Eine Serie der Wormser Zeitung
von Dr. Jürgen Breuer

7.
Die Eheprojekte der Nibelungen:
Die Normannin Brünhild

.....


Bligger von Steinach, Codex Manesse, um 1330 ...



Die Eheprojekte der Nibelungen nehmen einen umfassenden Teil der Gesamterzählung des Liedes ein; sie reizen in ihrer ehrgeizigen Zielsetzung den Leser dazu, Vergleiche mit der Ehepolitik der wichtigen Dynastien des Mittelalters zu ziehen. Im Epos wie in der politischen Welt des Dichters geht es um die Rolle der frouwen, der Herrinnen, die nach erfolgreicher Werbung die eigene Königsfamilie verlassen und zu ihrem Gatten in das für sie fremde Reich ziehen. Siegfrieds und Etzels Reich sind mit den Niederlanden und Ungarn auch auf der politischen Karte als Nachbarländer des Reiches leicht zu identifizieren, bestätigt durch die Nennung der Stadt Xanten einerseits und Kriemhilds Reiseweg, die Donau entlang, andererseits.

Anders sieht es mit dem Reich Brünhilds aus, das als Island bezeichnet ist. Politisch und historisch ist Island um 1200 bedeutungslos, die Insel ist halbwegs durch die Darstellung Adams von Bremen und durch einige Missionierungsversuche bekannt, gar nicht vorstellbar erscheinen der im Lied beschriebene Reichtum, der Glanz der Paläste, die edle Brokat- und Seidenkleidung ihrer Bewohner, die von einer stolzen Königin beherrscht werden. Die kämpferische Brünhild, die Gunther bezwingen möchte, tritt in der 7. Aventiure hingegen nicht nur als das wohl gerüstete Machtweib auf, sondern der Dichter nimmt trotz des anstehenden Wettbewerbs sich die Zeit, ihre modische Gewandung zu erwähnen:

"Vernemt noch von ir waete; der hete si genuoch.

Von Azagouch der siden einen waffenroch si truoch,

viel edel un vil riche; ab des varwe schein

von der kunniginne vil manec herlicher stein." (NL C 448)

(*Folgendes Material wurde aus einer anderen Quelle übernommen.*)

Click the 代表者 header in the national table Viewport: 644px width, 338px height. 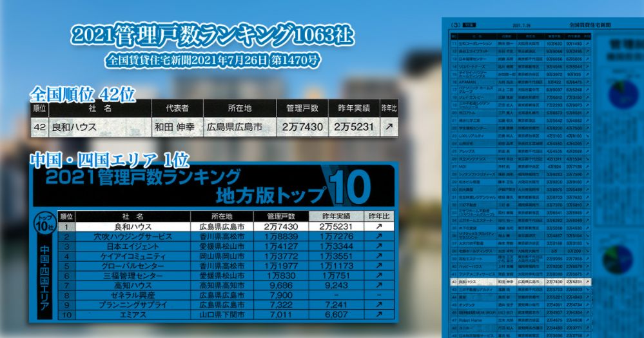(177, 108)
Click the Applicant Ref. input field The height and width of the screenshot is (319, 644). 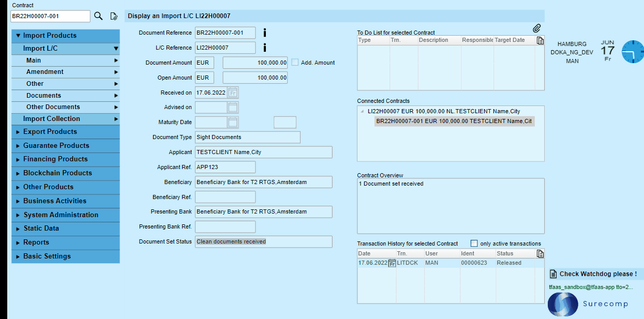[x=225, y=167]
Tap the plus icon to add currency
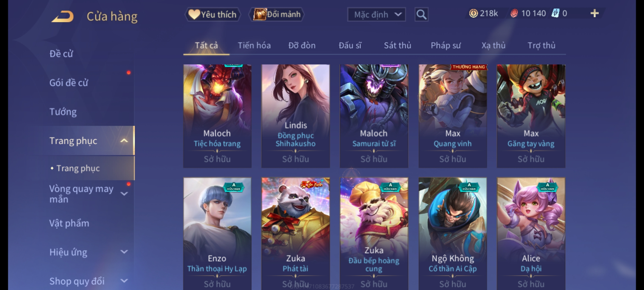Image resolution: width=644 pixels, height=290 pixels. click(x=595, y=13)
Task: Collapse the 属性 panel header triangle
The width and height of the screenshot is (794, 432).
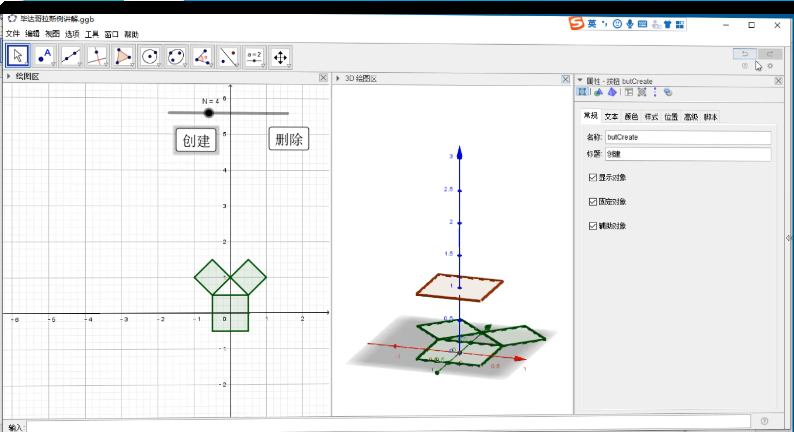Action: point(580,80)
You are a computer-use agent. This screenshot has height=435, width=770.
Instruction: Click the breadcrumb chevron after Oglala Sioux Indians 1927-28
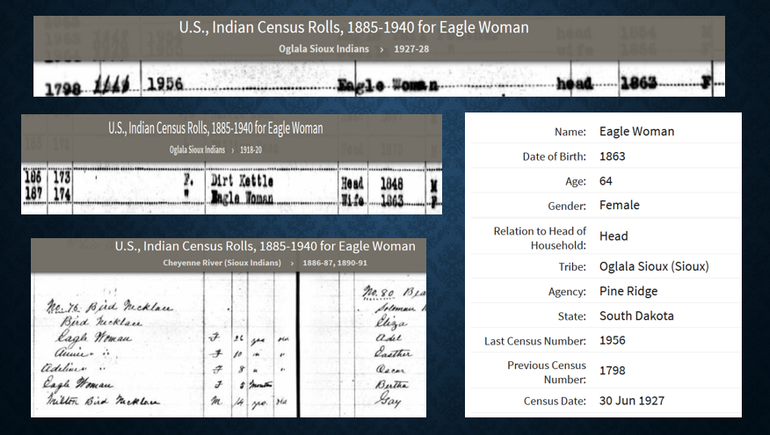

Das, was der Kunstverstand Kriemhildes in Worms erst aus dem Stoff zu schaffen vermochte, ist bei Brünhilde im Überfluss vorhanden: Die arabische Seide als Stoffmaterial, mit Edelsteinen besetzt. Dass die frouwen, die Herrinnen, als Protagonistinnen des Nibelungenliedes, ihre Männer bzw. sich selbst mit der Gold- und Brokatkunst des sizilianischen Königreiches und seiner Werkstätten ausstatten, hebt diese Insel " die im Focus der Zeitgeschichte um 1200 gestanden hat " als Platz der Auseinandersetzungen " neben Worms - zwischen den beiden Königinnen Kriemhild und Brünhild heraus. Mit anderen Worten: Ist mit Island im Nibelungenlied Sizilien gemeint, das nach dem Tode Königs Wilhelm II. aus dem Hause Hauteville (1189) durch die Gattin Heinrichs VI., Konstanze, ebenfalls eine Normannin, regiert wurde?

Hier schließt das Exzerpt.